The NFL and its players' union became embroiled in an extraordinary public row on Wednesday regarding the suspension of Ezekiel Elliott.
Dallas Cowboys running back Elliott was handed a six-game ban last Friday for violating the league's player conduct policy. The ruling followed a year-long NFL investigation into domestic violence accusations made against Elliott by his ex-girlfriend, Tiffany Thompson. Elliott denies the allegations and was never charged.
On Wednesday, the NFL announced that commissioner Roger Goodell had appointed veteran appeals officer Harold Henderson to hear the 22-year-old's appeal.

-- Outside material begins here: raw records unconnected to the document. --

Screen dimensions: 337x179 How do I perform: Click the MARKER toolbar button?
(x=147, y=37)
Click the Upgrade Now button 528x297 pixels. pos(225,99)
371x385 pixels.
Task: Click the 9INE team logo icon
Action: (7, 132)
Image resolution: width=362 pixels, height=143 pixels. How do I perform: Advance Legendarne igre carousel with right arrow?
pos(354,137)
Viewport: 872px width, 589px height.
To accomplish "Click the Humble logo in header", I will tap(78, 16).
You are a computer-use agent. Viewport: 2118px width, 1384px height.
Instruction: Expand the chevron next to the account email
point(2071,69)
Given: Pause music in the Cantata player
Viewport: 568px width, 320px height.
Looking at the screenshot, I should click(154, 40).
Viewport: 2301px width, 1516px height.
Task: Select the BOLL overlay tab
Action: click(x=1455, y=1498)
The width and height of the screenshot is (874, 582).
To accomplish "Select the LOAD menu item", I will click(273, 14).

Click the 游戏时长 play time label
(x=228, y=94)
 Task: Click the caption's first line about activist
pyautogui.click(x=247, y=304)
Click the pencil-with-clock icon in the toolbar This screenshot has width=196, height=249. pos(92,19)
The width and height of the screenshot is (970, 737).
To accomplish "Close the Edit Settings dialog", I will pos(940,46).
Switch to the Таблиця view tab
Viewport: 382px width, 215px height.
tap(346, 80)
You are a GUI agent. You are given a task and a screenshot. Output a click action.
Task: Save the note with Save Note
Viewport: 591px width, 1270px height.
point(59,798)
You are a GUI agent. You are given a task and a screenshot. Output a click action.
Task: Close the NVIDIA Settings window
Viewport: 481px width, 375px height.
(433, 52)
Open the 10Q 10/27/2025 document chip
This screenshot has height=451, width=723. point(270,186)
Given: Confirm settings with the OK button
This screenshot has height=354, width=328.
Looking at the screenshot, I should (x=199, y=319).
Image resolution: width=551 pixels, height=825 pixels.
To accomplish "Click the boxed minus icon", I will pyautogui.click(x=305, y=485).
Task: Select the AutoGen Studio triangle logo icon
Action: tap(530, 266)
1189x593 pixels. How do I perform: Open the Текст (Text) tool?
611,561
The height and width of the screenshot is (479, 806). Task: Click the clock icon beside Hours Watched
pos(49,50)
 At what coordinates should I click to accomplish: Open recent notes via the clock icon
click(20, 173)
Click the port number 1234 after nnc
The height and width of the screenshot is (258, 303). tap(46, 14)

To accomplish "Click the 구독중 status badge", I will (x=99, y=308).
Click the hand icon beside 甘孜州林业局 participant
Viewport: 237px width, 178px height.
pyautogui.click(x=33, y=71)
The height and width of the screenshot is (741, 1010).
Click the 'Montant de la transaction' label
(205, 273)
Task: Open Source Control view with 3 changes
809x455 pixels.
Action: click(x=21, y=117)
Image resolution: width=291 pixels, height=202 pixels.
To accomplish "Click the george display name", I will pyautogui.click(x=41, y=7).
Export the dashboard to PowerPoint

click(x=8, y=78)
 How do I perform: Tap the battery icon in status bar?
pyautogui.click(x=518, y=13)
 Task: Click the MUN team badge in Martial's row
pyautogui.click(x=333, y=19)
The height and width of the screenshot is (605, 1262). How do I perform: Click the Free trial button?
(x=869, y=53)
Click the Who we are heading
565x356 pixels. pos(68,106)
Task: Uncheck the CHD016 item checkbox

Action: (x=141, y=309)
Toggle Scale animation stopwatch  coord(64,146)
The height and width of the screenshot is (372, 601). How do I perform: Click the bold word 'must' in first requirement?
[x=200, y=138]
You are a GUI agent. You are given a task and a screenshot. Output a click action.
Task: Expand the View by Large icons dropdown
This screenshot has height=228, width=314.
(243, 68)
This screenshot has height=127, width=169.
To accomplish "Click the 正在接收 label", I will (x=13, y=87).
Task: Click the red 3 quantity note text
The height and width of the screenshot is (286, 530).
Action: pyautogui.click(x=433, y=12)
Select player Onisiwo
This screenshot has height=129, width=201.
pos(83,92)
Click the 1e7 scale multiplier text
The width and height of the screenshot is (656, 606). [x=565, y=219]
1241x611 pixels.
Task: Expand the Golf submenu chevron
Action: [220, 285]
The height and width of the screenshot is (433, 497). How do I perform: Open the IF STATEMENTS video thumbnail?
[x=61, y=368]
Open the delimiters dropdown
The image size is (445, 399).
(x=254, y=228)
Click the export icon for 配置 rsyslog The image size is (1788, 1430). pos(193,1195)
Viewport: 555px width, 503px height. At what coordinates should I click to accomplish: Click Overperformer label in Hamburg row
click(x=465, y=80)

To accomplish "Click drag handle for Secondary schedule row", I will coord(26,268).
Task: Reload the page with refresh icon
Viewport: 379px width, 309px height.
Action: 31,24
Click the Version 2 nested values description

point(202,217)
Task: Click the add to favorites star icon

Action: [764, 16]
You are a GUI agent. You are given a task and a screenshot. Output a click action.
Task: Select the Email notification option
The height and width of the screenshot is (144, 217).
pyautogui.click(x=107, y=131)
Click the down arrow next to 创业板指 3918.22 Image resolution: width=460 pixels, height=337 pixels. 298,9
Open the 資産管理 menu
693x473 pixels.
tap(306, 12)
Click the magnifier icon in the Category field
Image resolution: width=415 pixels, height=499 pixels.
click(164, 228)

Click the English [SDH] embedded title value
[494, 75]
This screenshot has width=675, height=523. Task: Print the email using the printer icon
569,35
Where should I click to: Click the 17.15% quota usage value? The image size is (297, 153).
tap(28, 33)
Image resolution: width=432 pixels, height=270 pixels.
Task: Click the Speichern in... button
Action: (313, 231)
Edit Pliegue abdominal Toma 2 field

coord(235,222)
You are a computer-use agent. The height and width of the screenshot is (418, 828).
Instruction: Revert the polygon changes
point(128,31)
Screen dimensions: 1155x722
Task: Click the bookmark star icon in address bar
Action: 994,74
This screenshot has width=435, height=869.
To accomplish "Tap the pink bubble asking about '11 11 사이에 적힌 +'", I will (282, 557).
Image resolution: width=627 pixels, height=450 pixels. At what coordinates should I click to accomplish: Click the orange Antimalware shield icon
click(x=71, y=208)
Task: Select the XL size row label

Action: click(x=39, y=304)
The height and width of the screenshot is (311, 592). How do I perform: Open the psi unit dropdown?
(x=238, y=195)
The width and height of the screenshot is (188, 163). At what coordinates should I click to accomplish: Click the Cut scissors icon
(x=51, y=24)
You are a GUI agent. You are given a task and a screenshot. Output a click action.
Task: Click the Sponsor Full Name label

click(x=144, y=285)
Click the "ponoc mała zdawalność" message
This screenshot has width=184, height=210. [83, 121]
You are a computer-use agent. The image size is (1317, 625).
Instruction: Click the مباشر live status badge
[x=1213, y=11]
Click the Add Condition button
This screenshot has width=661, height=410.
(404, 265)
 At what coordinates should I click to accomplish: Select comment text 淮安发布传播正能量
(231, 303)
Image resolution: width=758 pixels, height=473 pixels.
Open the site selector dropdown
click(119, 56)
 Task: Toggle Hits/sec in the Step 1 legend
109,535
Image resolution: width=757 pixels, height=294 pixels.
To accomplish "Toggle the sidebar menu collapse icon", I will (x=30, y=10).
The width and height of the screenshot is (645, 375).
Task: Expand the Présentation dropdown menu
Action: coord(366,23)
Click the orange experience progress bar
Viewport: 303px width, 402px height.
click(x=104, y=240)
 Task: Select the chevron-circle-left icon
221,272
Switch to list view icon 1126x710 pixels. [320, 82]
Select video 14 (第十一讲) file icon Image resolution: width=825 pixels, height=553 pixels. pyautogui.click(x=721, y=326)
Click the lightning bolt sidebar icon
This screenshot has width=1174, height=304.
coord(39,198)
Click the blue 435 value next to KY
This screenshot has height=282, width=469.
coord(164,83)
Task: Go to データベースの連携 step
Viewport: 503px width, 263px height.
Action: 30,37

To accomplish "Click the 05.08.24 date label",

In an unprecedented move, the NFL then released a second statement accusing the NFLPA (NFL Players Association) of launching a victim-shaming campaign in the media to discredit Thompson.
Joe Lockhart, the NFL's executive vice president of communications, said in the statement: "Over the past few days we've received multiple reports of the NFLPA spreading derogatory information to the media about the victim in [the] Ezekiel Elliott discipline case," the statement read.
"It's a common tactic to attempt to prove the innocence of the accused by discrediting the victim - in this case Ms. Thompson - when coming forward to report such abuse. Common or not, these tactics are shameful.
"Efforts to shame and blame victims are often what prevent people from coming forward to report violence and/or seek help in the first place."
New NFL statement pic.twitter.com/KJ64RDHVB2-- Brian McCarthy (@NFLprguy) August 16, 2017
The NFLPA swiftly responded with a statement of its own, describing the NFL's public comment as "a lie".
"The NFLPA categorically denies the accusations made in this statement," the union said via its official Twitter account.
"This is another example of the NFL's hypocrisy on display and an attempt to create a sideshow to distract from their own failings in dealing with such serious issues. They should be ashamed for stooping to new lows."
The public statement issued on behalf of every NFL owner is a lie. The NFLPA categorically denies the accusations made in this statement. pic.twitter.com/OFOGQY91Ai-- NFLPA (@NFLPA) August 16, 2017
Henderson - who is scheduled to hear the appeal on August 29, according to NFL Media - heard Greg Hardy's appeal in 2015. The former Cowboys defensive end's suspension related to a domestic violence incident was reduced from 10 games to four. Henderson has arbitrated player appeals since 2008.